TASK GOAL. Scan the entries for the word "Expand". Every line that has it should be copied.

(Stored data entries)

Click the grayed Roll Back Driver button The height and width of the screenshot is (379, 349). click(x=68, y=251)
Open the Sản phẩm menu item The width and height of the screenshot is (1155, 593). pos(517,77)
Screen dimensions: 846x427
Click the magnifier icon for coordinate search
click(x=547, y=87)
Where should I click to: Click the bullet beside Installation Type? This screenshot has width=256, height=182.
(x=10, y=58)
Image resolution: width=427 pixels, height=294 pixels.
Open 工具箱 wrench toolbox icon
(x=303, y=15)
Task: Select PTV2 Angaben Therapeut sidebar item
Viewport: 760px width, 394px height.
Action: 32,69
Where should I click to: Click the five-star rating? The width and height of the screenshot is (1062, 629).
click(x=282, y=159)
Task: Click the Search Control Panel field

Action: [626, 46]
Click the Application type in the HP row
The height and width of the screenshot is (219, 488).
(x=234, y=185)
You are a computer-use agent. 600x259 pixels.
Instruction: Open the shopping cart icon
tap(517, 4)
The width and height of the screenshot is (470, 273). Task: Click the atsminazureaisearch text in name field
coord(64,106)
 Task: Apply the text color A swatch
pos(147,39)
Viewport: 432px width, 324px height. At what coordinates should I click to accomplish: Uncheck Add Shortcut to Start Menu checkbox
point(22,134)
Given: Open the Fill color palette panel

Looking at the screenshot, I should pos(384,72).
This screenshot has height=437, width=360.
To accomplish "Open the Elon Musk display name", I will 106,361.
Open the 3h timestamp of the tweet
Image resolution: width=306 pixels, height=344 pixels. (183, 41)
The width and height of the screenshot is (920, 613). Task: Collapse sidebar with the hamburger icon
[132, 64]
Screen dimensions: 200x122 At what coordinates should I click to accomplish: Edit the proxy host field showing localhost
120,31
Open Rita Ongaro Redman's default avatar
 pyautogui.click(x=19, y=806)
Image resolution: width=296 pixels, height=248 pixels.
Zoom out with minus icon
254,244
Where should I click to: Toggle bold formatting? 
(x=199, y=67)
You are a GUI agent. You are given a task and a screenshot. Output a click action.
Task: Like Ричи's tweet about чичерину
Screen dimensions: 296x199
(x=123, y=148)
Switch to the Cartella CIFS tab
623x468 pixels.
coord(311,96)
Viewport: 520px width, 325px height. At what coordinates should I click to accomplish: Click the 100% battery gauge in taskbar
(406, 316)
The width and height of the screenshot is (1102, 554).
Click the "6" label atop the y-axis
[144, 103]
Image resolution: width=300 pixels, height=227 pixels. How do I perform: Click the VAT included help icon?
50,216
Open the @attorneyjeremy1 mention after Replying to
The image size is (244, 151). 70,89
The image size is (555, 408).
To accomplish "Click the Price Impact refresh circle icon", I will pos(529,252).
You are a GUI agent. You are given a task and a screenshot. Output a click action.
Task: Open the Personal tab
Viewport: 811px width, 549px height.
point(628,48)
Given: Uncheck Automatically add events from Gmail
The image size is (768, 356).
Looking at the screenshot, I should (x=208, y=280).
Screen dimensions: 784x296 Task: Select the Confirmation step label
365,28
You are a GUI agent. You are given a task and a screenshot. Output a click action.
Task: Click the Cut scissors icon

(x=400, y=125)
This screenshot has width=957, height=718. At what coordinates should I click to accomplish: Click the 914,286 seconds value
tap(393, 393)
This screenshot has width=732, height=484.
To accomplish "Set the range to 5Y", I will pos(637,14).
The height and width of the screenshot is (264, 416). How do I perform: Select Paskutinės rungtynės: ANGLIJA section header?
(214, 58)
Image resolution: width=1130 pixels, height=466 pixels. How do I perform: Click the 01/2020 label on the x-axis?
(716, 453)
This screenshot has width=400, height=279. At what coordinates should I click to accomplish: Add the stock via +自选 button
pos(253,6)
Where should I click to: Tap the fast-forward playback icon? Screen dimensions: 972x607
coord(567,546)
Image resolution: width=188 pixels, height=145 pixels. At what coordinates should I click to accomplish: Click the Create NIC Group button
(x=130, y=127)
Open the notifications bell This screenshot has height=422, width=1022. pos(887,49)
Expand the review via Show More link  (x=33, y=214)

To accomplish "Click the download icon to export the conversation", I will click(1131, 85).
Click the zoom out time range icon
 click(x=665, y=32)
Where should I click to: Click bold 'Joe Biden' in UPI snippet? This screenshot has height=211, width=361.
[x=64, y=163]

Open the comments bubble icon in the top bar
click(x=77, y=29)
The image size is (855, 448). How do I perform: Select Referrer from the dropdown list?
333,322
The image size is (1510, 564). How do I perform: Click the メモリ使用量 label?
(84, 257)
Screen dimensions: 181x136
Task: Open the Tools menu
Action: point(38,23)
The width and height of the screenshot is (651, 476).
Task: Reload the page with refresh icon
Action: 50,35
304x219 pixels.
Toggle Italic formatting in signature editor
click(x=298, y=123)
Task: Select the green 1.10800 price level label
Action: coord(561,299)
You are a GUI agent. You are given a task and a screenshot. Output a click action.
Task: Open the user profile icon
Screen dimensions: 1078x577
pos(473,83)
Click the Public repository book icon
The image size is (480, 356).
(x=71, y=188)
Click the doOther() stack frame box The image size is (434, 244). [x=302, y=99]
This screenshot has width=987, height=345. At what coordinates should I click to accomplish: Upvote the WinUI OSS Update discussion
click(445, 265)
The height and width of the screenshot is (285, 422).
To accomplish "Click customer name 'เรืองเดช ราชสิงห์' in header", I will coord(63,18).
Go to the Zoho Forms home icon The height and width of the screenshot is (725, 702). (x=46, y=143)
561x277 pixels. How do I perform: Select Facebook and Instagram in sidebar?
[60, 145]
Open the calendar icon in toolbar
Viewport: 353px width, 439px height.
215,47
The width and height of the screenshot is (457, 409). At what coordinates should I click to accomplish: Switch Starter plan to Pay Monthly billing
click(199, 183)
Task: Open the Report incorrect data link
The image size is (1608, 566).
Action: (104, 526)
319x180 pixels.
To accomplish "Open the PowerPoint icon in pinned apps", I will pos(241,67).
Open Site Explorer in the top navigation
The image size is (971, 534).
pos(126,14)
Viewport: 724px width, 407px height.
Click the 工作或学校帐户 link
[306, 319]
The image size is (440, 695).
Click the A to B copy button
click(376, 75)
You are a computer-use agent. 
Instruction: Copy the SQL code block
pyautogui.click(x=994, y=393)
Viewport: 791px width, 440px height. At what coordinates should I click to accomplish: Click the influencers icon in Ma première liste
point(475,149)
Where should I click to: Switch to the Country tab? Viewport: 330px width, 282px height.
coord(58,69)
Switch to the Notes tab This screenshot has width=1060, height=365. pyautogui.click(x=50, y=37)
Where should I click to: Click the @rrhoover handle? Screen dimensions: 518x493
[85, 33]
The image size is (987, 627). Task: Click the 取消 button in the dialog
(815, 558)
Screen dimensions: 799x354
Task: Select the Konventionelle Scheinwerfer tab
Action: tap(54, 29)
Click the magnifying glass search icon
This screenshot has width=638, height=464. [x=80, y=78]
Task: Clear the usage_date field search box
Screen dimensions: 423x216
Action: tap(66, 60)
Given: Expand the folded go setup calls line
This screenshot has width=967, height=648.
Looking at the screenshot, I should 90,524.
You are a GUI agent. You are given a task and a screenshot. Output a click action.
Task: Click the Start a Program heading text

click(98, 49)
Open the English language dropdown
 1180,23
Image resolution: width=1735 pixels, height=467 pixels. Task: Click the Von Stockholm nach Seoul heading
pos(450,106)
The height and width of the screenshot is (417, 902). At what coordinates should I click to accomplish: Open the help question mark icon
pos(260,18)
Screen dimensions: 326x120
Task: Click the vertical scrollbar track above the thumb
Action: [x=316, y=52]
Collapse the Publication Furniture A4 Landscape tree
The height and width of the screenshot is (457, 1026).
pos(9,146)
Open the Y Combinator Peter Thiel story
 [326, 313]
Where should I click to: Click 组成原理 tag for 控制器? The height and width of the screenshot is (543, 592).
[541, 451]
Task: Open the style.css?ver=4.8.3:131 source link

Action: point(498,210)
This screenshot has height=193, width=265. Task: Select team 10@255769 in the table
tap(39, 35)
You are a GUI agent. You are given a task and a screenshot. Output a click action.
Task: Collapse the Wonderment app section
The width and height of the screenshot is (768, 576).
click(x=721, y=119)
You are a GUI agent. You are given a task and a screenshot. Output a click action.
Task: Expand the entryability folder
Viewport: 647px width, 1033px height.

EXERCISE OUTPUT.
Expand the review via Show More link  (x=33, y=214)
Given: Expand the folded go setup calls line
Task: Expand the entryability folder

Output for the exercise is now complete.